A graphic explaining the Gen Z, or Generation Z age group

  • Gen Z Birth Years: 1996/7 to 2012/15

  • Currently Aged: 8 to 23

  • Other Nicknames: iGeneration, Post-millennials, Homeland Generation

  • Generation Size: 68 million

  • Media Consumption: The average Gen Zer received their first mobile phone at age 10.3 years. Many of them grew up playing with their parents' mobile phones or tablets. They have grown up in a hyper-connected world and the smartphone is their preferred method of communication. On average, they spend 3 hours a day on their mobile device.

  • Banking Habits: This generation has seen the struggle of Millennials and has adopted a more fiscally conservative approach. They want to avoid debt and appreciate accounts or services that aid in that endeavor. Debit cards top their priority list followed by mobile banking. Over 50% have not entered a bank branch in at least 3 months.

  • Shaping Events: Smartphones, social media, never knowing a country not at war, and seeing the financial struggles of their parents (Gen X).

  • What's next on Gen Z's financial horizon: Learning about personal finance. They have a strong appetite for financial education and are opening savings accounts at younger ages than prior generations.


If you want to know more about Gen Z, check out this deep dive into their media consumption and banking habits.


Do generations use technology differently?


Younger generations have often led older Americans in their adoption and use of technology, and this largely holds true today.

Although Baby Boomers may trail Gen X and Millennials on native technology usage, the rate at which Boomers expand their use of technology is accelerated.

In fact, Boomers are now far more likely to own a smartphone than they were in 2011 (68% now vs. 25% then).


Are generations the best way to categorize consumer behavior?


Knowing generational trends is important, as they can unveil similar attitudes and behaviors among consumers who experienced world events at the same life stage as their cohorts. And it doesn’t hurt to understand these age groups since marketing tools and audience segmentations generally include age as a factor.

But the generations don’t tell the whole story and their behaviors can be hard to lock down. After all, every generation grows up. So. can you rely on age ranges alone? Here's what we think.


Do generations bank differently?


Absolutely, and for several reasons.

  • Each generation has been in the workforce for different lengths of time and accumulated varying degrees of wealth.

  • Baby Boomers have an average net worth of $1,066,000 and a median net worth of $224,000.

  • GenXers average net worth is around $288,700, but the median is $59,800.
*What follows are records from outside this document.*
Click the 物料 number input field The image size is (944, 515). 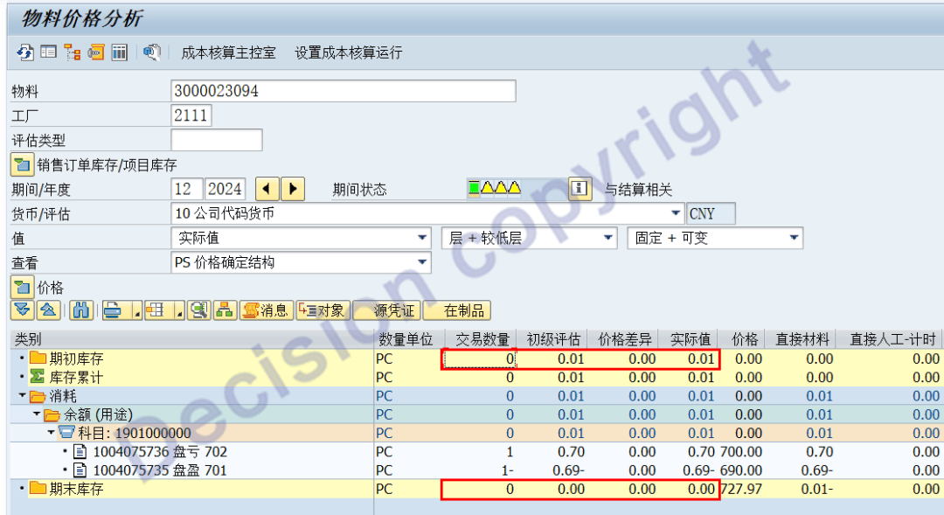(x=343, y=91)
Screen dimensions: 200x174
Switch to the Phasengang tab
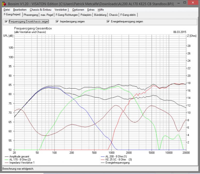31,15
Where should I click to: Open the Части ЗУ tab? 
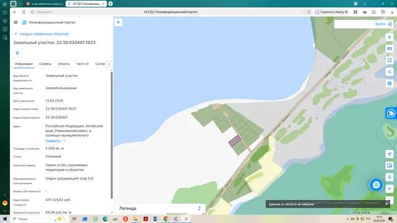tap(83, 64)
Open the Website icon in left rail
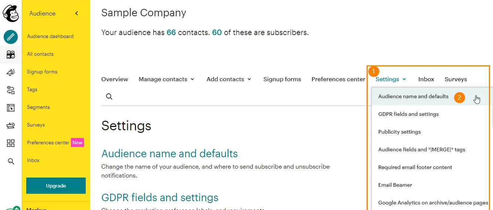This screenshot has height=210, width=493. [x=11, y=108]
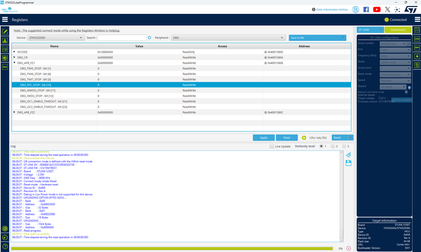Clear the log with the broom icon
Image resolution: width=421 pixels, height=252 pixels.
tap(348, 155)
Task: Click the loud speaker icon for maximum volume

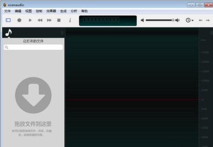Action: point(177,20)
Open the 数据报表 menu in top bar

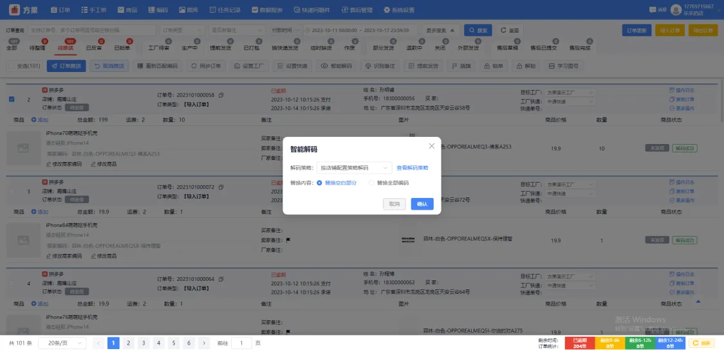tap(265, 10)
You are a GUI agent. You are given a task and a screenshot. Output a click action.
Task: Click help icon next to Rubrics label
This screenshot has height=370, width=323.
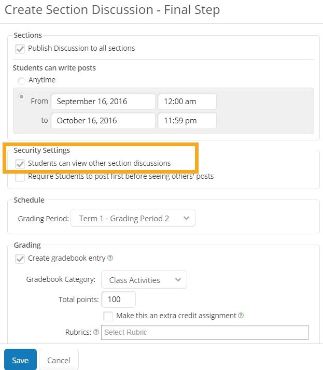(96, 332)
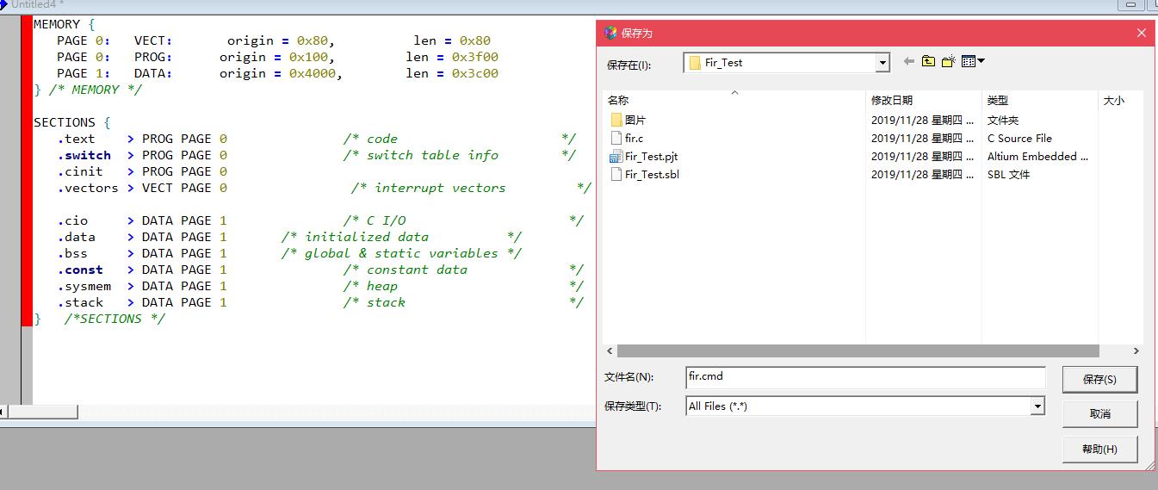Sort files by 修改日期 column header
Image resolution: width=1158 pixels, height=490 pixels.
point(891,101)

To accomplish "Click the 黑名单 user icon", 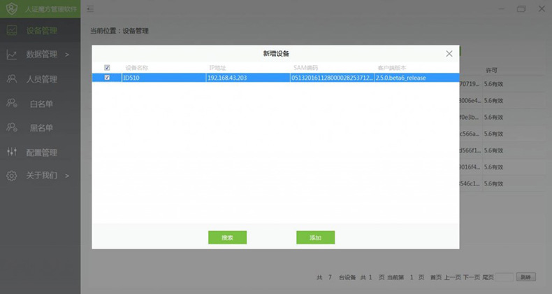I will 12,127.
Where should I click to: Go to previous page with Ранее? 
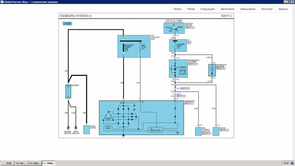click(x=191, y=9)
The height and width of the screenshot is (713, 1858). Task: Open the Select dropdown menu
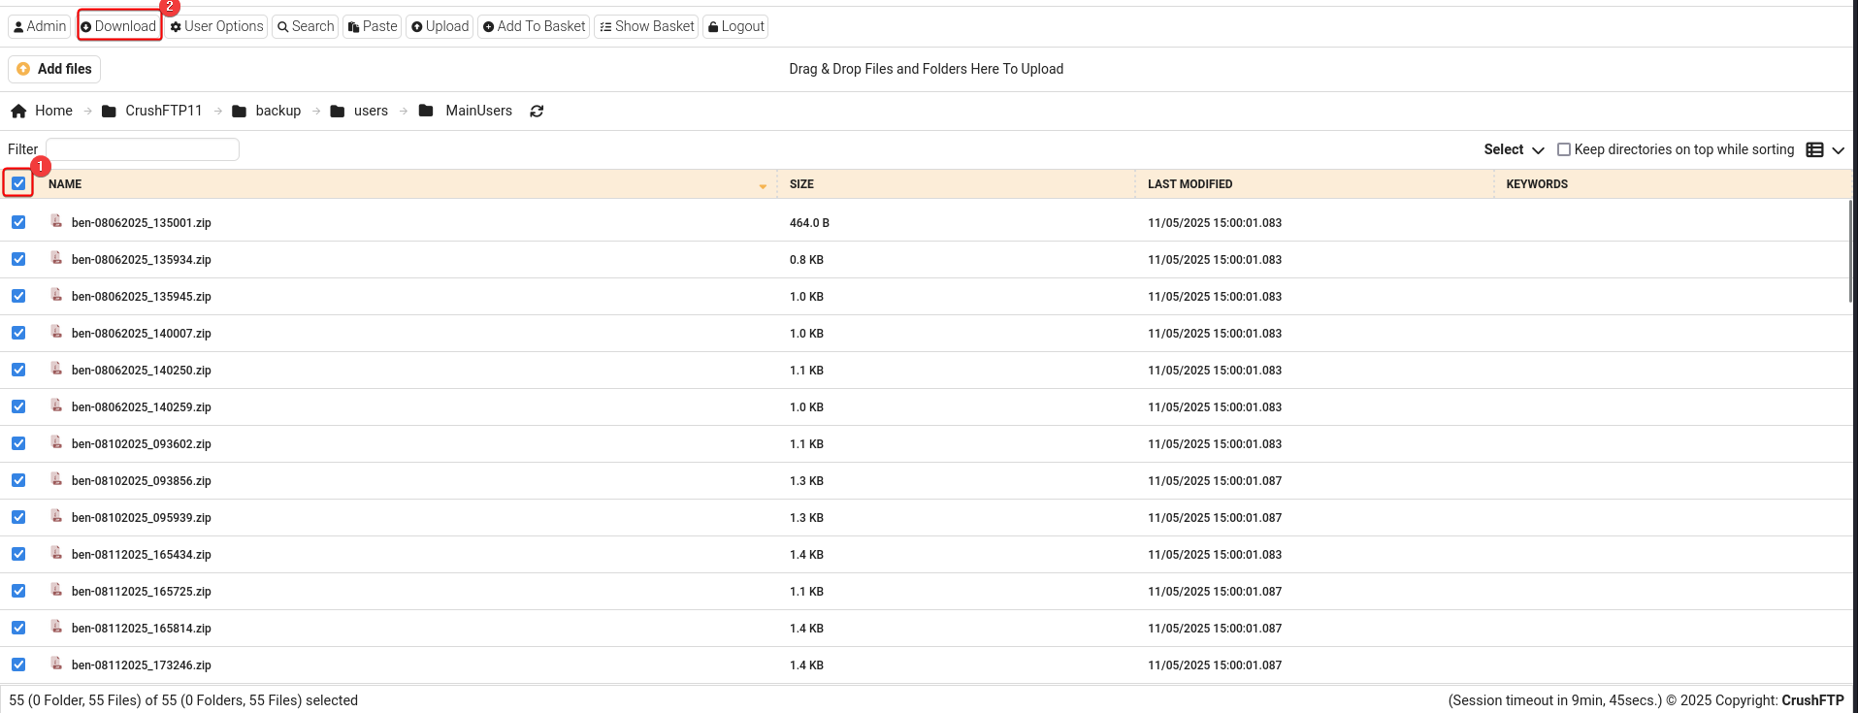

  • Millennials have an average net worth around $76,200, but their median net worth is only $11,100

  • Gen Z's average net worth is difficult to report on since so much of the generation has no net worth or career.

  • Each generation is preparing and saving for different life stages; be that retirement, children's college tuition, or buying a first car.

  • Each generation grew up in evolving technological worlds and has unique preferences in regard to managing financial relationships.

  • Each generation grew up in different financial climates, which has informed their financial attitudes and opinions of institutions. However, in the past year, the COVID-19 pandemic has become the great equalizer, as all generations have had to adapt to a new way of banking and living.


1Nikitas, Stephen. “Generation Y: Why They’re Worth a Second Look.” ConsumerBankers.com. June 18, 2014.